Sentivue/Research/Methodology

Research

Why Most Retail Backtests Overfit — And the Institutional Fix

Most retail backtests beat the live performance by 2–5×. The reason is selection bias, and it is structural — not a discipline issue. Here's what institutional research does differently.

Sentivue Capital··9 min read

A retail trader builds a strategy on TradingView. Sharpe of 2.3 over five years. Daily wins on the equity curve. Smooth gains, modest drawdowns. They deploy it. Within six months it's losing money. They blame the market.

The market is not the problem. Selection bias is the problem.

What selection bias is

Selection bias in backtests is the systematic overstatement of strategy performance caused by the process of choosing which strategy to deploy. Three vectors compound:

  1. Parameter search. Try 1,000 parameter combinations. Pick the best. The reported performance is the maximum of 1,000 noisy estimates of the same underlying edge — not an unbiased estimate.

  2. Rule iteration. Start with a base rule. Add a filter to reject some bad trades. Add another filter. Add an exit condition. Each addition makes the equity curve look better in-sample. Each addition is an implicit parameter. By the time you've added eight filters, you've optimized 50 parameters' worth of degrees of freedom — even if you only think of yourself as having "one strategy."

  3. Data dredging. Run the same strategy template across 50 instruments. Report the best three. The other 47 are silent. The reported "diversified portfolio" is a survivorship-biased subset.

These vectors compound multiplicatively. A retail backtester running medium-sized parameter sweeps across many instruments with iterative rule refinement is searching tens of thousands of strategies, even if it doesn't feel like it.

The deflated Sharpe ratio

Bailey & López de Prado (2014) formalize the problem with the deflated Sharpe ratio (DSR). The DSR adjusts the reported Sharpe for the number of independent trials behind it:

DSR ≈ Sharpe − √(2 × ln(N) / T)

where N is the number of trials and T is the sample length. With N = 1,000 trials and T = 1,000 observations, the deflation is approximately 0.12 — a backtest Sharpe of 1.5 is, after deflation, equivalent to a Sharpe of 1.38 from a single un-searched strategy.

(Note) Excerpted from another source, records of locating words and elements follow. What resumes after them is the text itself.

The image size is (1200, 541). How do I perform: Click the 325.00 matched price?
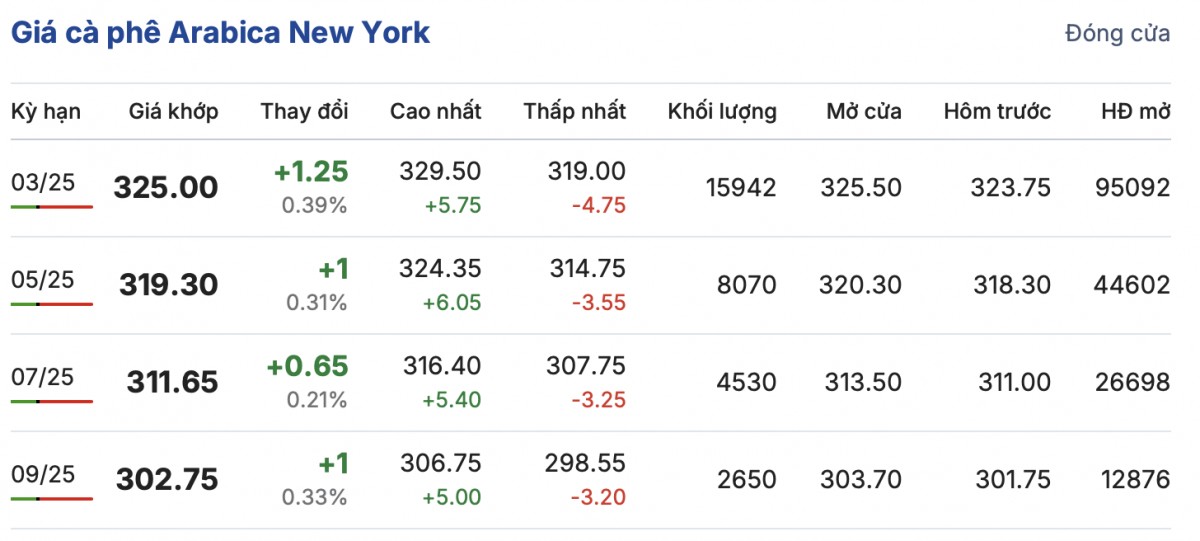pyautogui.click(x=165, y=187)
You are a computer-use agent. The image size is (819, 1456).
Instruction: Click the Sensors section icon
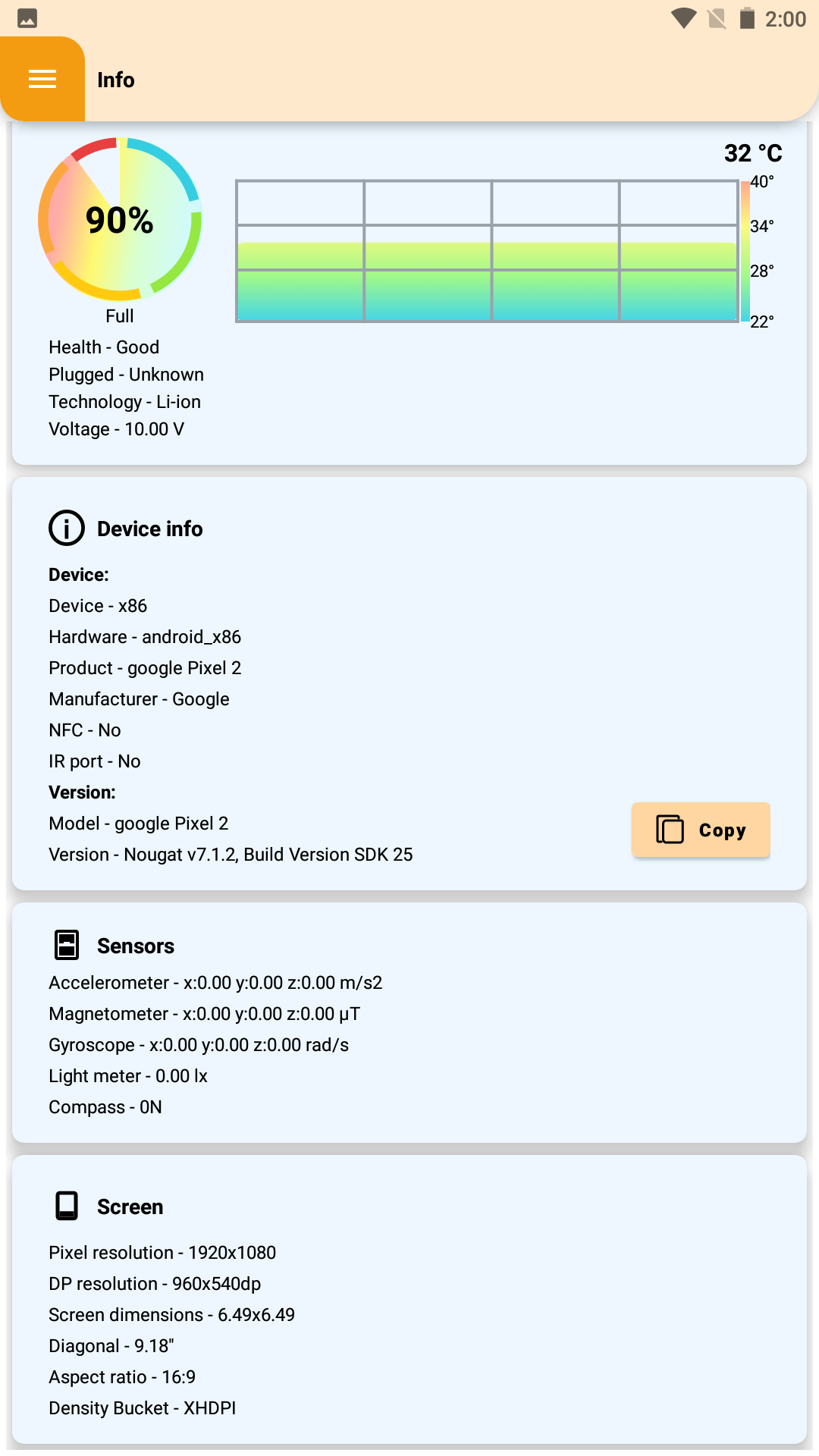67,945
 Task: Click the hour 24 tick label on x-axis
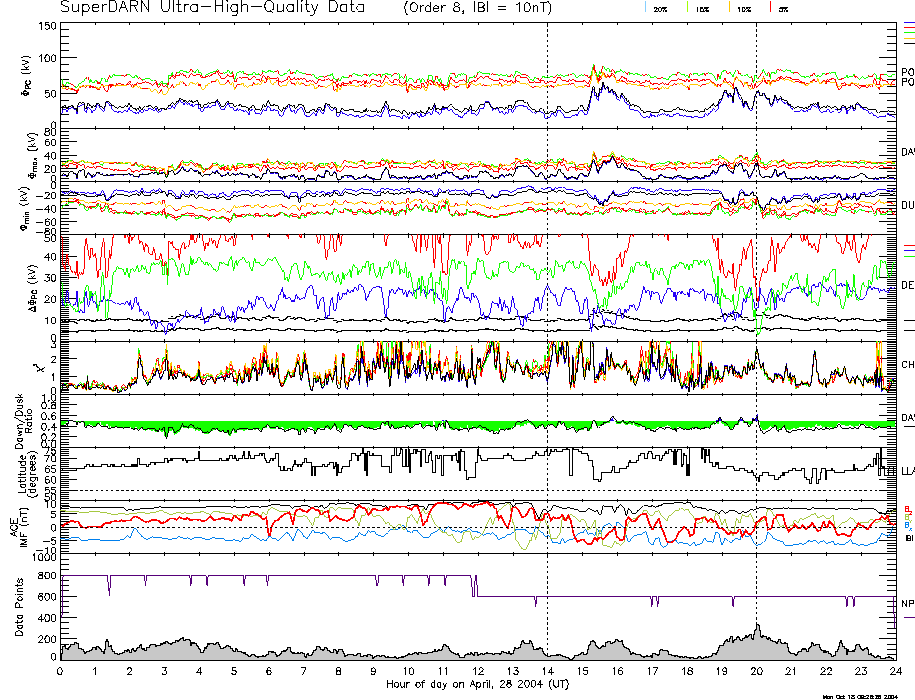pos(894,672)
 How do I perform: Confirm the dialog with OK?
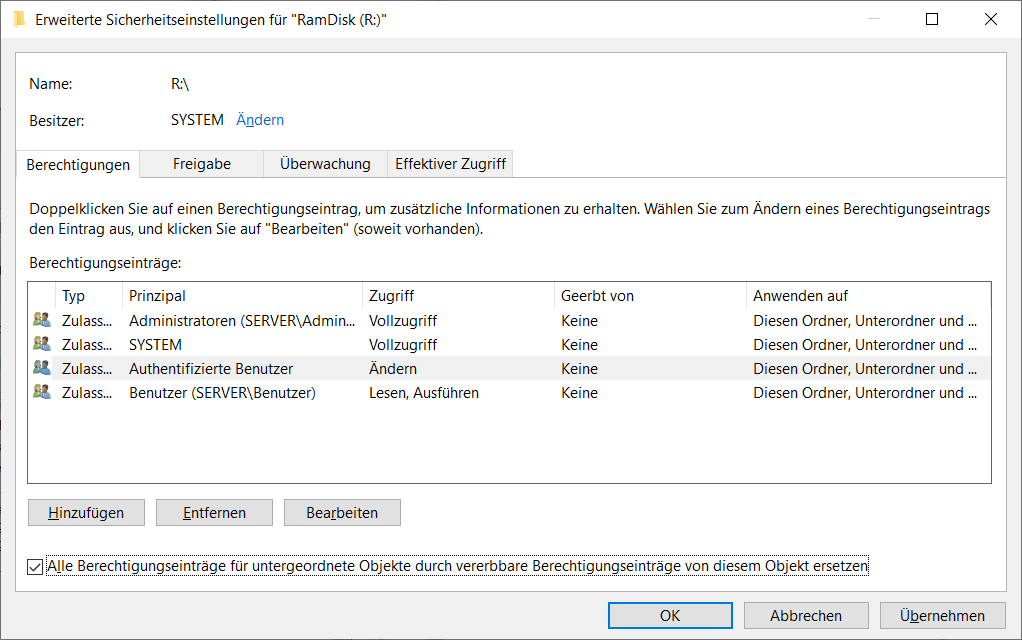670,616
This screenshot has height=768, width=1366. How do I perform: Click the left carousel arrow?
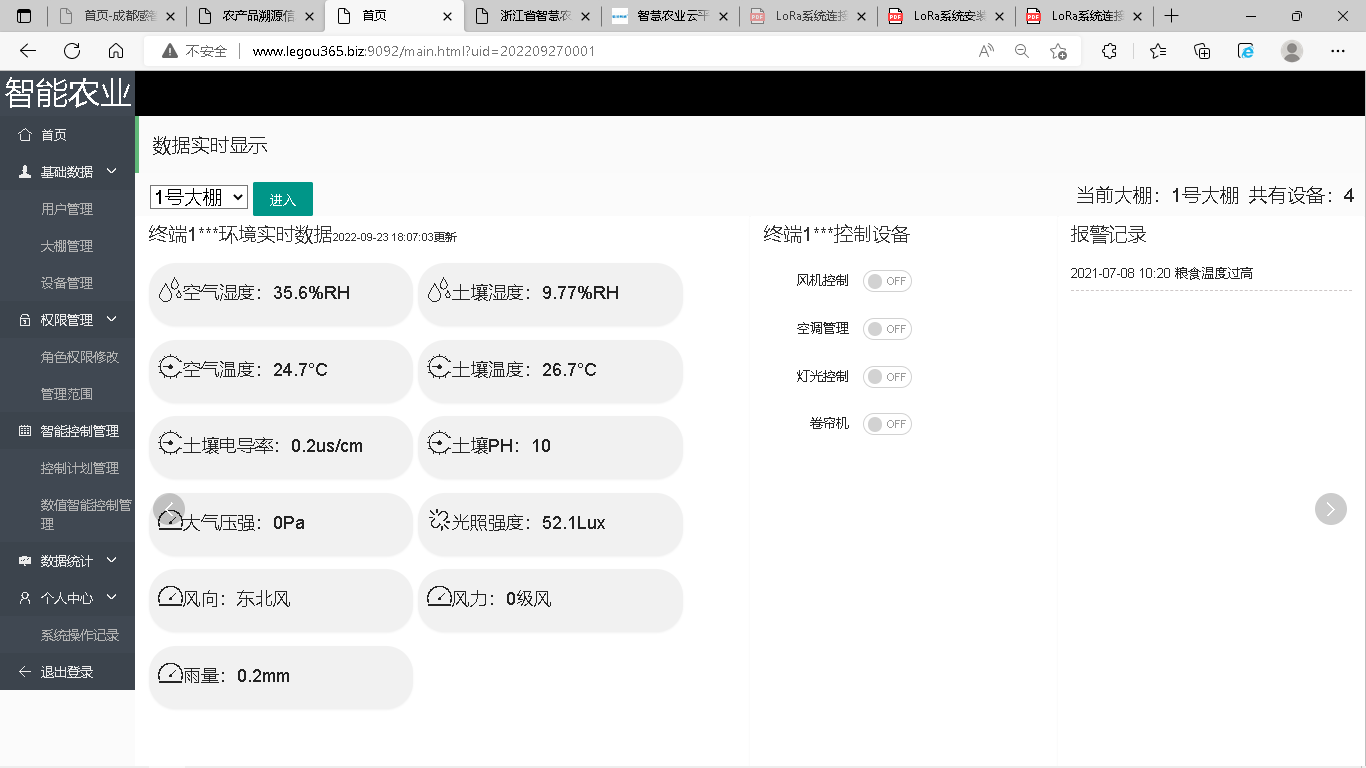click(169, 509)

This is a massive simplification — in reality the deflation depends on the dependence structure between trials — but the qualitative insight is robust: the more strategies you searched, the more your reported Sharpe overstates true edge.

What institutions do differently

The institutional fix is not "more discipline." Disciplined retail researchers fall into the same traps. The fix is structural:

  1. Pre-registration. State the strategy hypothesis, the parameter range, and the evaluation metric before looking at data. Then run the analysis once. If it fails, the strategy fails. Do not iterate on the same data.

  2. Held-out final test set. Even with WFO and pre-registration, hold out a final 20% of history that no one in the research team has touched. Run the proposed live strategy on it once at the end. If the held-out metric is materially worse than the WFO result, the strategy is rejected.

  3. Strategy-search audit trail. Track every iteration. The total number of trials goes into the deflation calculation. If the number is large, the Sharpe threshold for deployment is correspondingly higher.

  4. Diverse research teams. When a single researcher iterates on a single strategy, they unconsciously optimize. Independent researchers reviewing the same hypothesis catch each other's biases.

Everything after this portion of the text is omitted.